Le seul avenir pour l’Europe occidentale est dans une alliance avec son partenaire naturel, l’Asie, ou plutôt l’Eurasie, ce qui signifie que l’Europe doit manger une tarte à l’humilité et passer par la Russie, accepter son leadership et respecter sa culture. Après avoir réintégré l’Asie, dont elle s’était artificiellement coupée dans l’histoire, et être sortie de son isolement arrogant et nombriliste, l’Europe devra ensuite intégrer l’Afro-Eurasie. C’est le sens des trois générations d’immigration en Europe occidentale en provenance d’Asie et d’Afrique. Il s’agit pour l’Europe de réintégrer le monde et de prendre conscience qu’elle est désormais sur un pied d’égalité avec lui.

Quelle époque pour être en vie ! Je me souviens très bien de la chute du mur de Berlin en 1989 et de tout ce qui a suivi en Roumanie, en Europe de l’Est et en Union soviétique. Ce fut un tournant, 50 ans après 1939, comme il s’en produit tous les 50 ans. Mais ce n’était que la première partie d’un changement bien plus important, celui qui se produit aujourd’hui. Car ce que nous vivons actuellement en Ukraine est un tournant qui se produit tous les 500 ans. Et la mort de la reine Élisabeth II est le symbole même de cet énorme changement, alors que nous nous éloignons avec espoir des erreurs occidentales du passé pour nous diriger vers les 500 prochaines années.

Batiushka

Recteur orthodoxe russe d’une très grande paroisse en Europe, il a servi dans de nombreux pays d’Europe occidentale et j’ai vécu en Russie et en Ukraine. Il a également travaillé comme conférencier en histoire et en politique russes et européennes.
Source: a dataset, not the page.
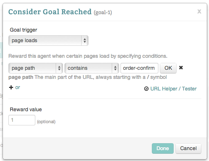
Task: Open the Goal trigger 'page loads' dropdown
Action: pos(48,40)
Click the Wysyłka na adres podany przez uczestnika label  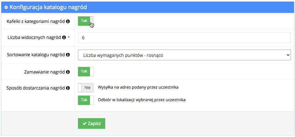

Traduit par Hervé, relu par Wayan, pour le Saker Francophone

Notes

  1. Il est vrai que si nous devons donner une date à la Réforme anglaise, 1533 serait plus exact. C’est à cette date que le pape de Rome a excommunié Henri VIII, qui s’était autoproclamé « chef de l’Église ». Cependant, nous utilisons la date de 1522, car c’est à cette époque qu’Anne Boleyn est arrivée à la cour d’Angleterre en tant que dame de compagnie de la reine espagnole Catherine d’Aragon, sans fils. C’est le début de tout. En 1533, Henri, qui s’était entiché d’Anne depuis des années, l’épouse secrètement et elle donne naissance à une fille la même année. Entre-temps, le Parlement de Londres avait adopté une loi impériale, qui interdisait les appels à Rome sur les questions d’Église et proclamait que : Ce royaume d’Angleterre est un Empire (c’est nous qui soulignons), et c’est ainsi qu’il a été accepté dans le monde, gouverné par un chef suprême et un roi ayant la dignité et le domaine royal de la Couronne impériale, auquel un corps politique compact de toutes sortes et de tous degrés de personnes divisées en termes et par des noms de Spiritualité et de Temporalité, est lié et doit porter à côté de Dieu une naturelle et humble obéissance.
  2. Dans la tradition russe, on utilise Karl, la forme allemande du prénom Charles. Le nom Karl est tiré de Charlemagne, en allemand Karl der Grosse, qui a donné naissance au mot slave pour roi (kral, kral’, kráľ, król, korol’).